## Begin Document passage

In some embodiments, transaction ledger system 110 may facilitate the re-sale of physical object 140. For example, after a user has purchased and received physical object 140, the user may wish to resell physical object 140 to another user. In this case, the user may access an account GUI and select a button or link indicating a resale of physical object 140. In some embodiments, transaction ledger system 110 may display an indication of the previous transaction. For example, transaction ledger system 110 may display the previous transaction in a manner similar to the GUI described with reference to FIG. 7. The user may select the previous purchase and indicate a desire to resell the same physical objet 140. In some embodiments, the user may submit a listing for the physical object 140 and/or may provide additional descriptive data. This data may identify physical object 140 and/or may provide data related to the condition of physical object 140.
Transaction ledger system 110 may generate another webpage listing the sale of physical object 140. This webpage may be similar to the previously created webpage for physical object 140. In some embodiments, the webpage may be the same as the previously created webpage. In some embodiments, transaction ledger system 110 may modify elements of the webpage. For example, transaction ledger system 110 may update the points value for physical object 140 to reflect the actual transacted point value of the previous transaction. Transaction ledger system 110 may update the point value in other ways, such as based on the updated condition of physical object 140. Similarly, transaction ledger system 110 may update information related to the condition of physical object 140. Transaction ledger system 110 may also update the centralized ledger to indicate that the physical object 140 has been listed again for sale.
Another buyer may then identify the webpage listing and submit a request to purchase physical object 140. This may occur in a manner similar to the previous sale of physical object 140. The new buyer may provide the requested point price or may provide a different point value for the purchase. After completing the purchase, transaction ledger system 110 may notify the user that is reselling physical object 140 that a sale has been made. The user may then ship and/or deliver physical object 140 to an administrator of transaction ledger system 110.
Using RFID sensor 130, transaction ledger system 110 may scan the RFID tag affixed to physical object 140. Transaction ledger system 110 may identify a scanned serial code ID corresponding to the RFID tag. In some embodiments, a different sensor tag such as a printed code, bar code, QR code, a near-field communication (NFC) tag, a passive tag, and/or an active tag may used instead of an RFID tag. A sensor corresponding to this tag may replace RFID sensor 130 and may be used to scan the serial code ID corresponding to the sensor tag used. Transaction ledger system 110 may then identify a previously stored serial code from the centralized ledger that corresponds to physical object 140. Transaction ledger system 110 may determine that the scanned serial code ID matches the one stored on the centralized ledger. In this case, transaction ledger system 110 may verify physical object 140 as authentic. Transaction ledger system 110 may update the centralized ledger to indicate this authentication. For example, transaction ledger system 110 may provide an updated status and/or timestamp corresponding to the authentication.
In some embodiments, if transaction ledger system 110 determines that the scanned serial code ID does not match the serial code ID stored on the centralized ledger, transaction ledger system 110 may determine that the received item is not authentically the previous physical object 140. Transaction ledger system 110 may record this failure on the centralized ledger. The administrator may then ship physical object 140 back to the user.

## End Document passage

» **What you are asked to do**:
Copy out everything in the resale passage from "Another buyer may" down to "ledger system 110.", word for word.

## Begin Supplied records

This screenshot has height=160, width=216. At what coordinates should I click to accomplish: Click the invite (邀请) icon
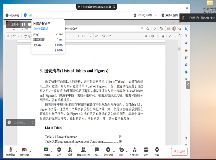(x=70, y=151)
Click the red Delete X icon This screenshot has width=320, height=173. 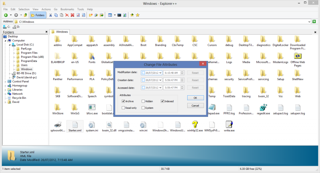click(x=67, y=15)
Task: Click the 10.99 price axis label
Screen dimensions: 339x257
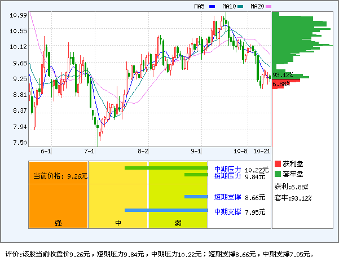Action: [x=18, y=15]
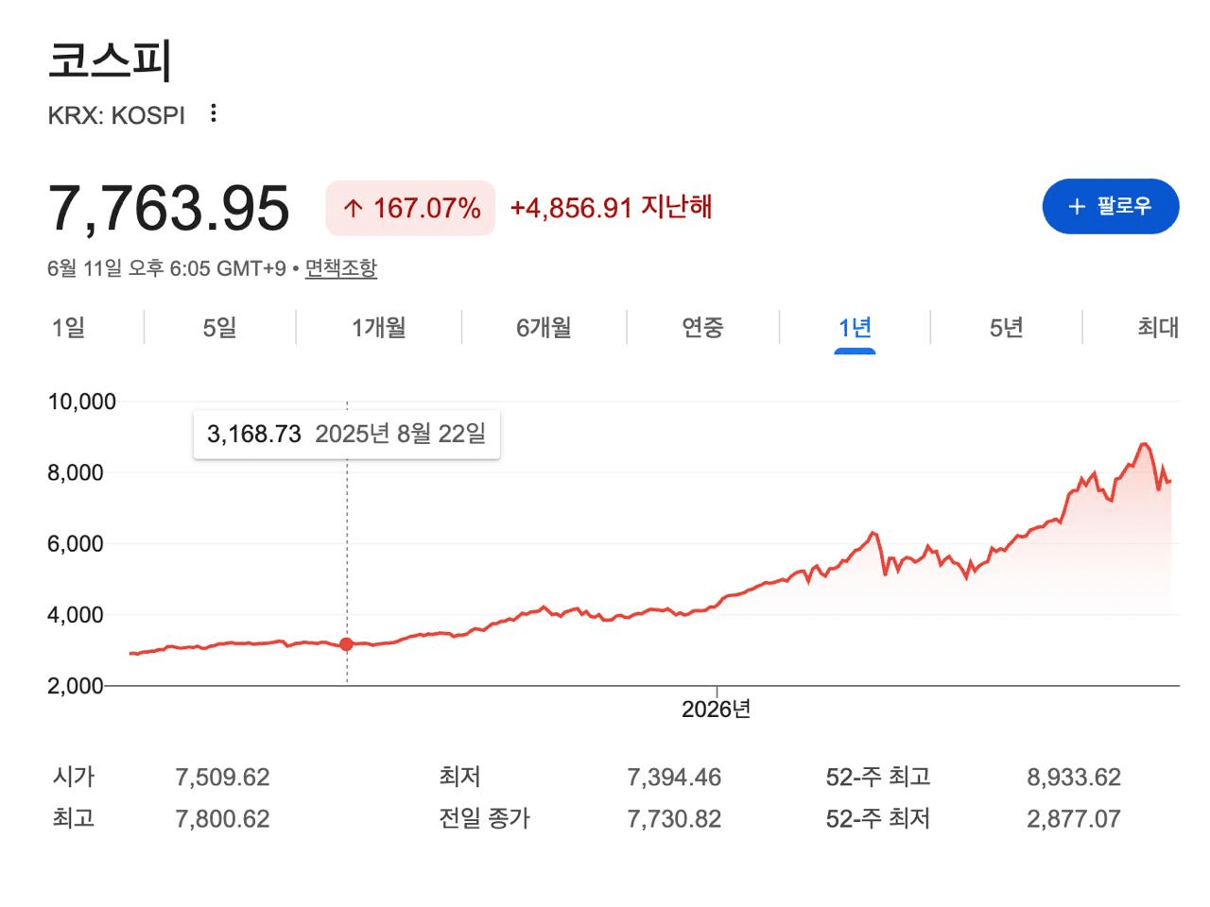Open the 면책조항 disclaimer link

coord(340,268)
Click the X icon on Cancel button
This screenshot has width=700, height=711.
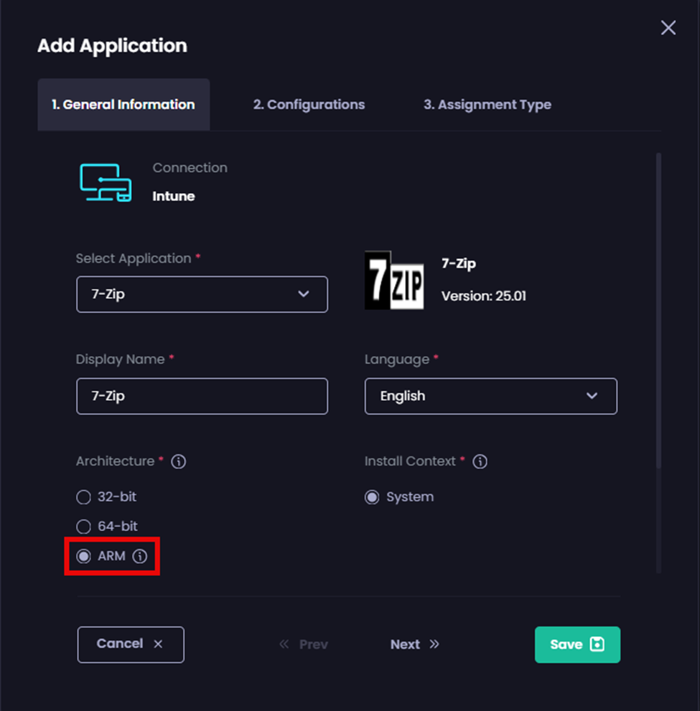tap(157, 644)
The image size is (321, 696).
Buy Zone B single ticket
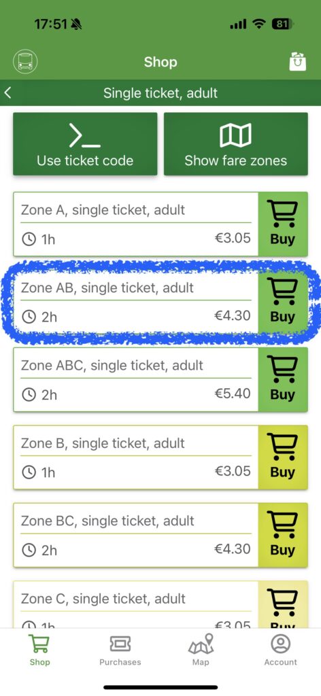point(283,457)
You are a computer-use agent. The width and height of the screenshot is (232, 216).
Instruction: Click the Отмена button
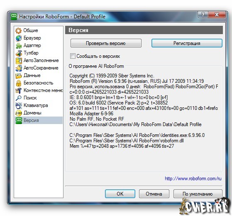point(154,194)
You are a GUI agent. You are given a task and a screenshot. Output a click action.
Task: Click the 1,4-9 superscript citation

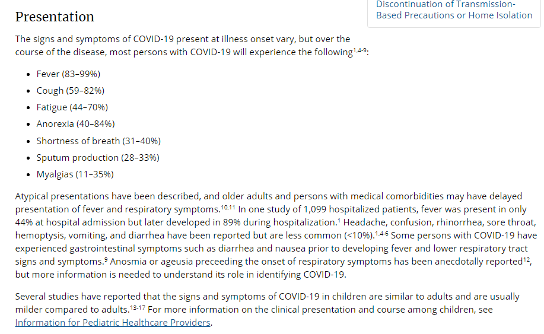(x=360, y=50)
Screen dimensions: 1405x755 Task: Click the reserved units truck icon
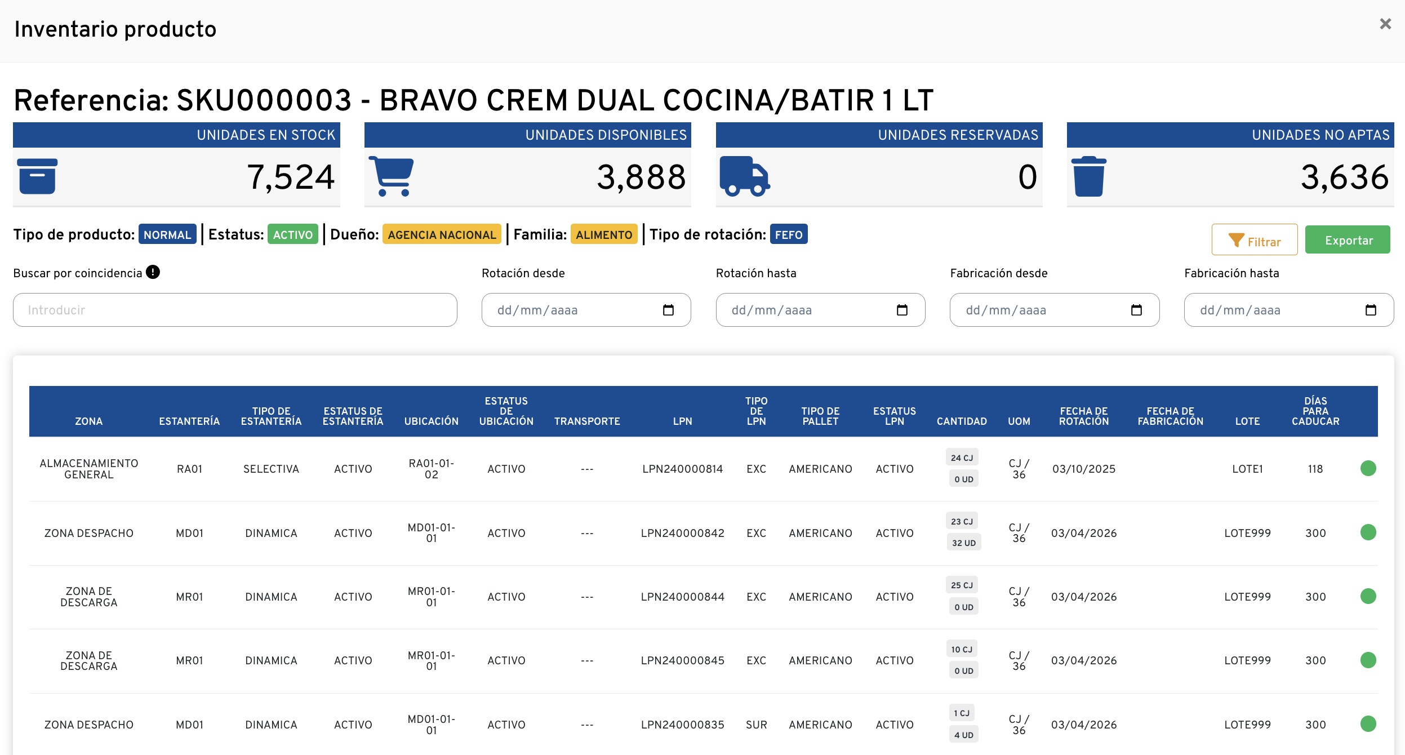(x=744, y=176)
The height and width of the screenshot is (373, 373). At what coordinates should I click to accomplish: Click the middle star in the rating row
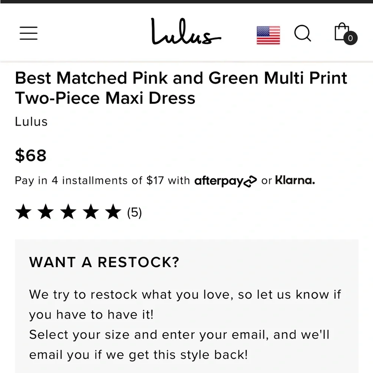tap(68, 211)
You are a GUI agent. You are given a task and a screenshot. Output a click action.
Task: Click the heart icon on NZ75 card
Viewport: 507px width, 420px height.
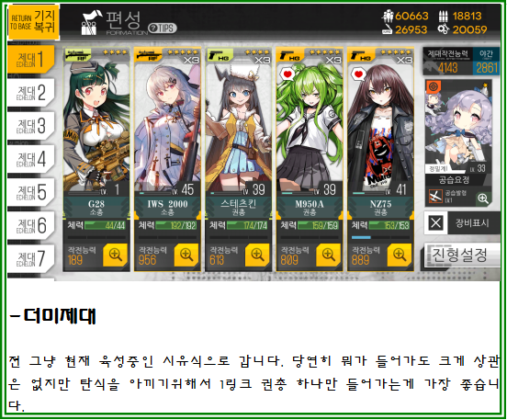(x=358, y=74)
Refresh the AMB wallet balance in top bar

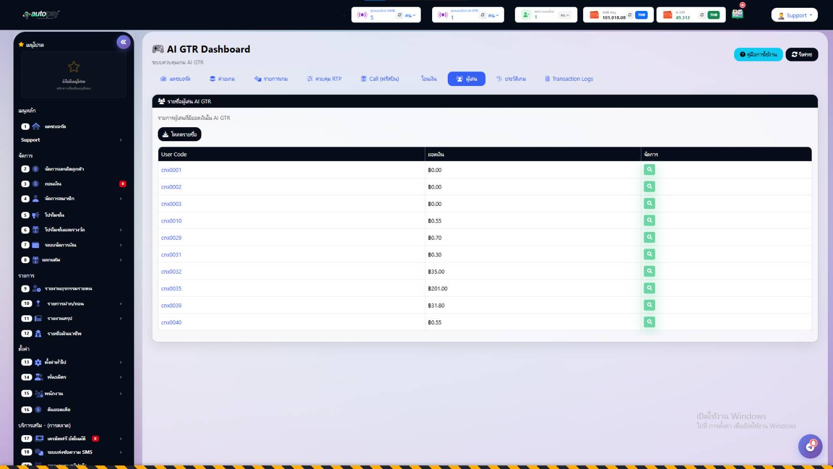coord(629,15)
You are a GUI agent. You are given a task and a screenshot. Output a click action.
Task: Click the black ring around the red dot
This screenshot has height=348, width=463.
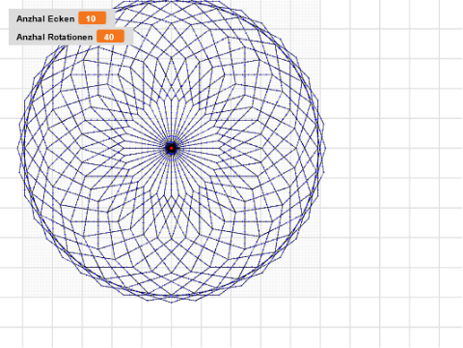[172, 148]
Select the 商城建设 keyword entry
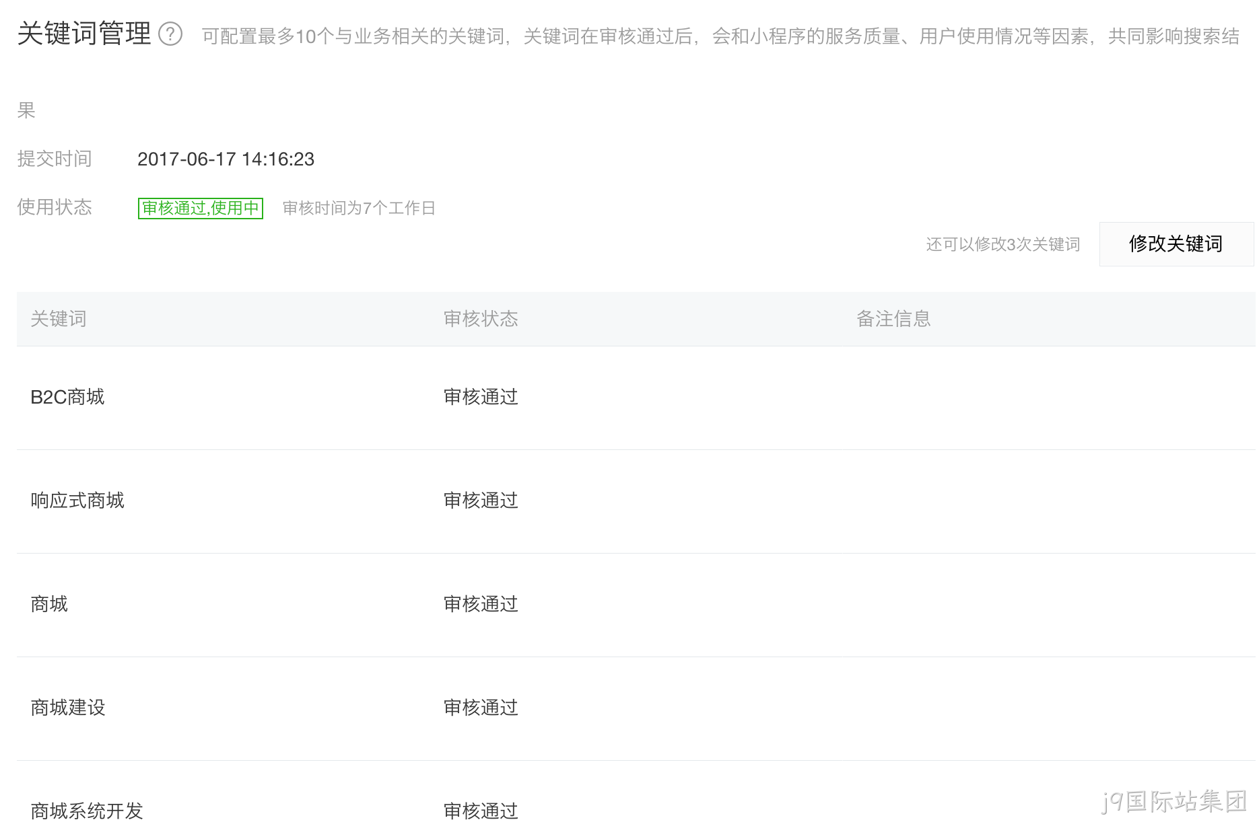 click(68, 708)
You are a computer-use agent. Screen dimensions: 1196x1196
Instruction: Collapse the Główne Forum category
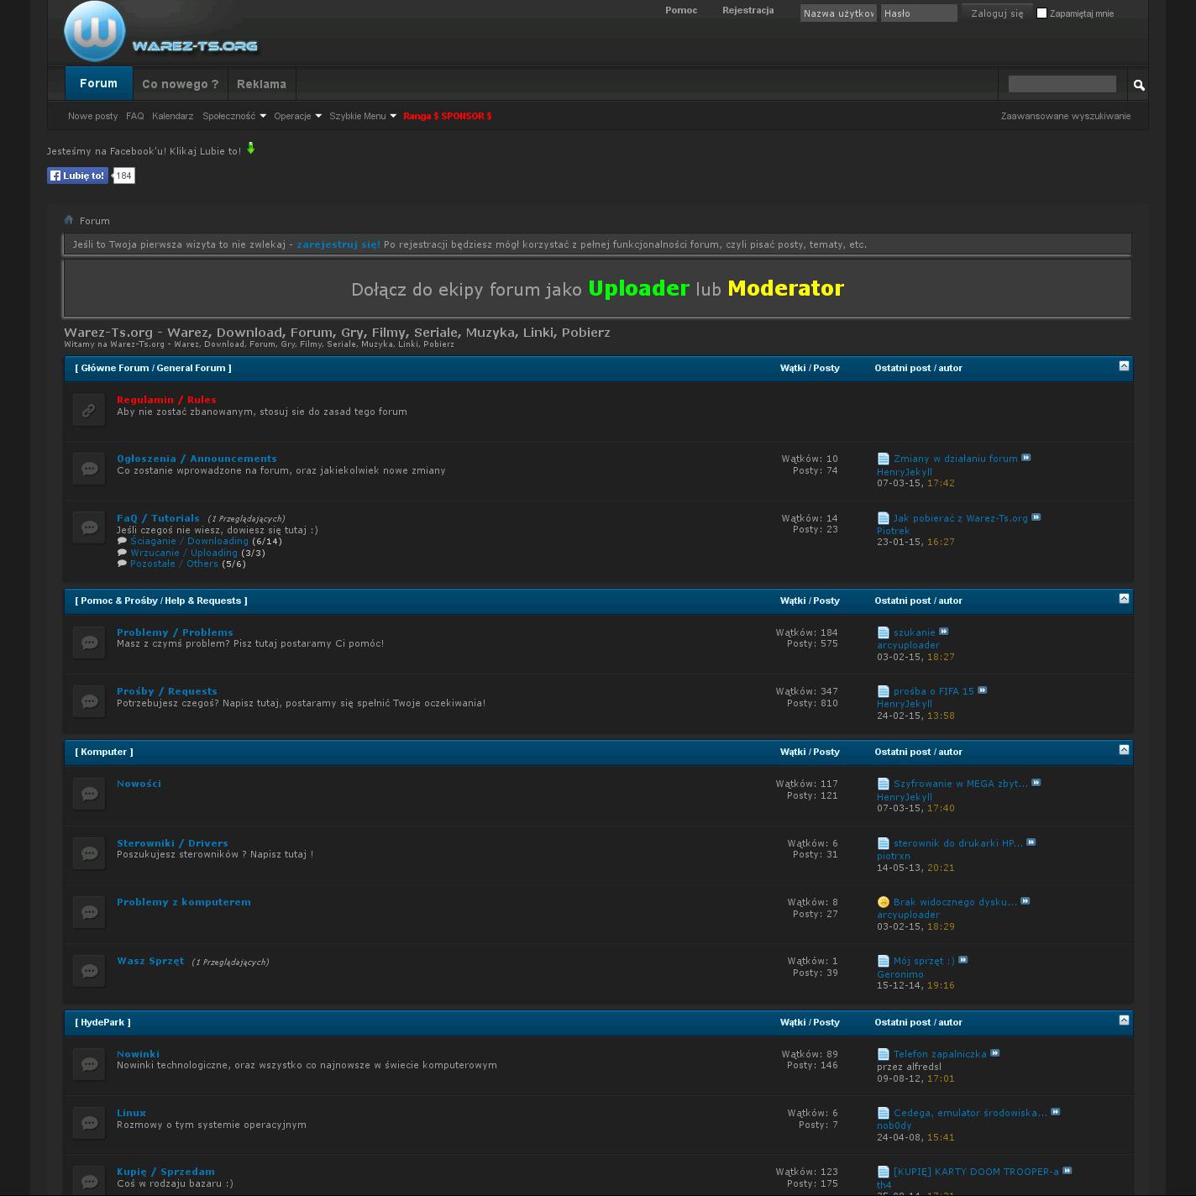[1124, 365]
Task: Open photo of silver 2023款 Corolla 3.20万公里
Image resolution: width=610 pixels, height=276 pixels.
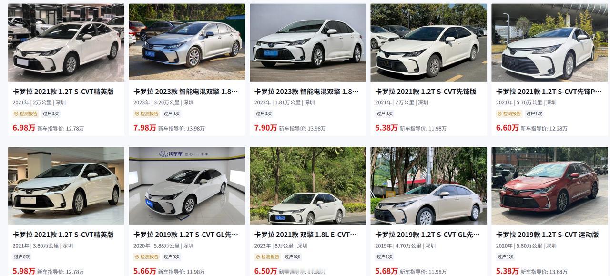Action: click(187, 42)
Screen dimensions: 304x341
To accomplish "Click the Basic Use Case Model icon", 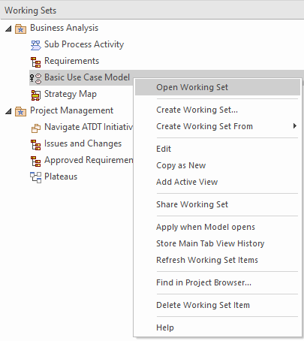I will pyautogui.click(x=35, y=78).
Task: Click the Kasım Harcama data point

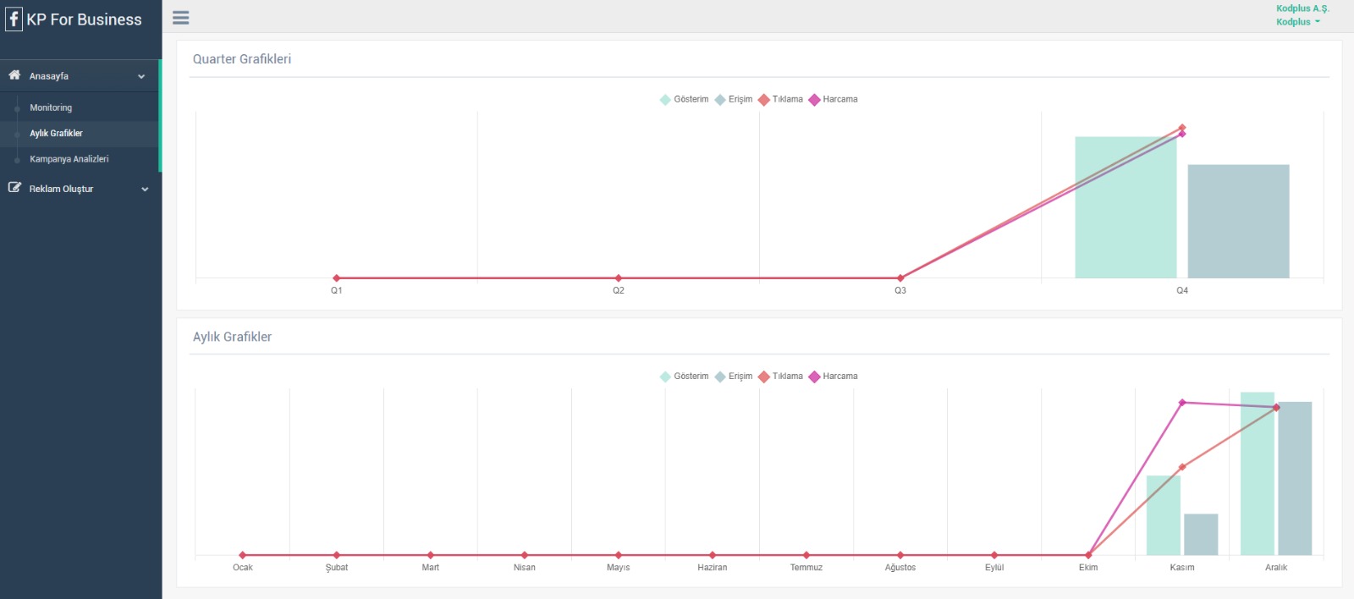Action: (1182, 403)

## End Supplied records

» **Task result**:
Another buyer may then identify the webpage listing and submit a request to purchase physical object 140. This may occur in a manner similar to the previous sale of physical object 140. The new buyer may provide the requested point price or may provide a different point value for the purchase. After completing the purchase, transaction ledger system 110 may notify the user that is reselling physical object 140 that a sale has been made. The user may then ship and/or deliver physical object 140 to an administrator of transaction ledger system 110.